Overview
For a detailed introduction to the analysis framework see
this page. The framework provides classes and basic tools for general-scope analysis. In order to create an analysis, one has to define some xml configuration files that drive the cut flow. The framework provides a tool called
Jigsaw
that can load a plugin (see below) which auto-configures and run your analysis. Standalone analyses are still possible for your convenience, but this approach is not suggested at the beginning.
Hands on
A successful test has been performed on Bologna Tier3 nodes.

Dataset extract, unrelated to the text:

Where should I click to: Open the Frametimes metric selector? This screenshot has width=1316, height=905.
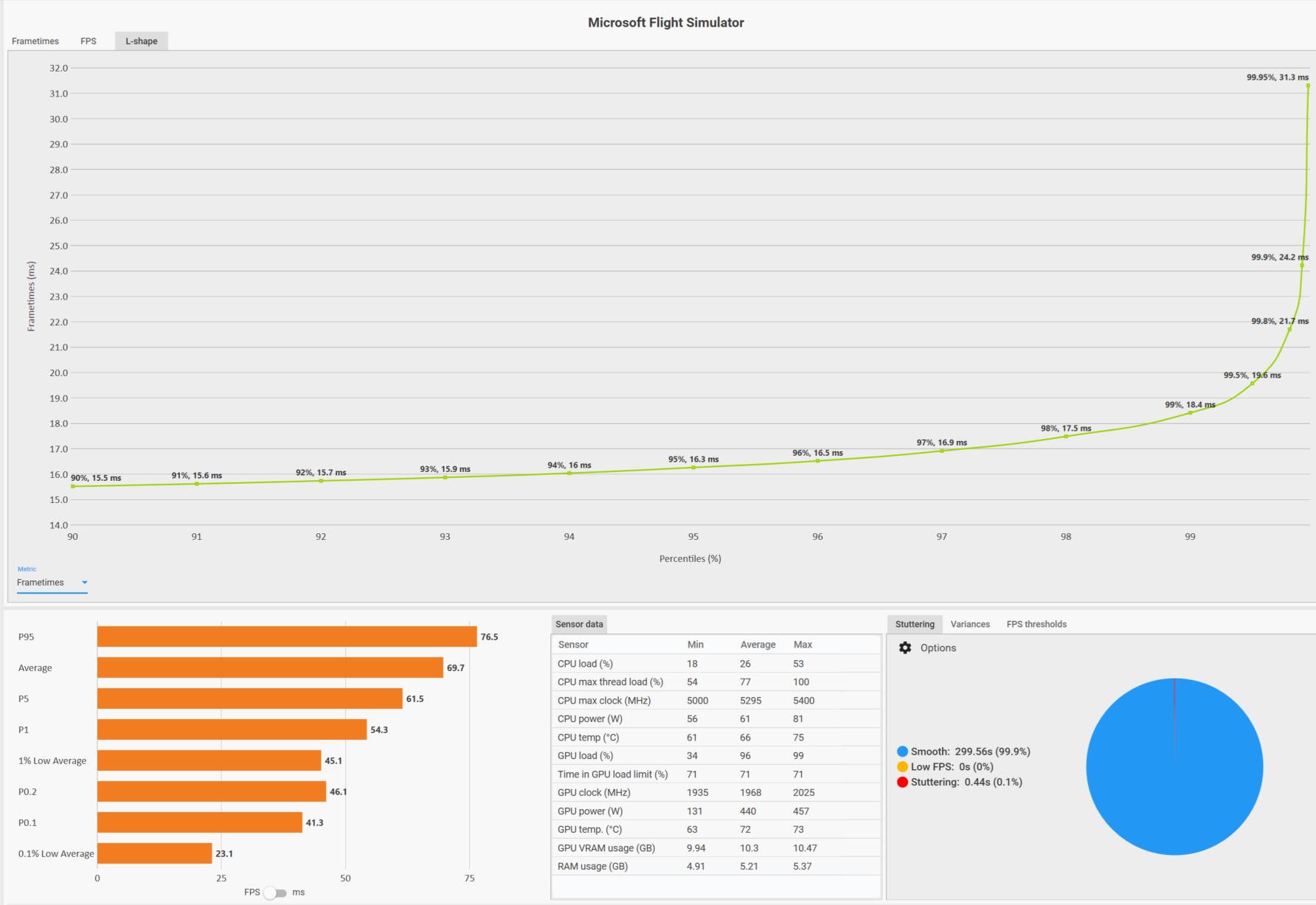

ssh -X ${USER}@uibo-atlas-01.cr.cnaf.infn.it
bsub -q T3_BO -Is bash
In this case, it is strongly recommended to setup first the GCC environment first:
. /afs/cern.ch/sw/lcg/external/gcc/4.3.2/x86_64-slc5-gcc43-opt/setup.sh
Change
x86_64
to your needs (
i686
,
ia32
).
I assume a directory tree like this:
$HOME
$HOME/local
$HOME/local/bin
$HOME/local/lib
$HOME/local/share
$HOME/development/analysis1
$HOME/development/analysis2
$HOME/development/...
We will download the code in
$HOME/development
. The installation will put the headers, some tools and the libraries in
$HOME/local/
subdirectories.
Remember to add
$HOME/local
to your path. With
BASH you can do it this way:
export PATH=$HOME/local/bin:$HOME/local/share:${PATH}
export LD_LIBRARY_PATH=${LD_LIBRARY_PATH}:$HOME/local/lib
Library Dependencies
The framework needs a number of libraries. Most of them are found inside ATHENA so we strongly suggest to setup the ATHENA environment first. (read the
ATLAS Workbook first if you don't know what we're talking about!). For example:
export AtlasSetup=/afs/cern.ch/atlas/software/dist/AtlasSetup
alias asetup='source $AtlasSetup/scripts/asetup.sh'
asetup 17.0.3
Non-ATHENA Installation
Go to
$HOME/analysis
and download the needed packages IF NEEDED:
First install
FastJet (
website
)
cd $HOME/src
wget http://www.lpthe.jussieu.fr/~salam/fastjet/repo/fastjet-2.4.4.tar.gz
tar -xzvf fastjet-2.4.4.tar.gz
cd fastjet-2.4.4
./configure --prefix=$HOME/local --enable-allplugins
make
make install
Now install BAT: Bayesian Analysis Toolkit (
website
)
cd $HOME/src
wget http://www.mppmu.mpg.de/bat/source/BAT-0.4.3.tar.gz
tar -xzvf BAT-0.4.3.tar.gz
cd BAT-0.4.3
./configure --prefix=$HOME/local
make
make install
export BATINSTALLDIR=$HOME/local
KLFitter (MANDATORY!)
cd $HOME/src
svn co svn+ssh://YourCERNUserID@svn.cern.ch/reps/atlasgrp/Institutes/Goettingen/KLFitter/tags/KLFitter-00-05-00 KLFitter #or newer
cd KLFitter
Interlude: you have to modify the KLFitter
library/Makefile
and
extras/Makefile
. Add
/include
to the definition of
BATCFLAGS
this way
BATCFLAGS = -I$(BATINSTALLDIR)/include
Bear in mind that this may change according to your environment. You might also want to change
BATINSTALLDIR
for the ATHENA environment, e.g.:
export BATINSTALLDIR=$ATLAS_EXTERNAL/BAT/0.3.2_root5.28.00a/i686-slc5-gcc43/
Now go on with the compilation:
make
make extras
Now make a symbolic link to
libKLFitter.so
:
ln -s $HOME/src/KLFitter/library/libKLFitter.so $HOME/local/lib/.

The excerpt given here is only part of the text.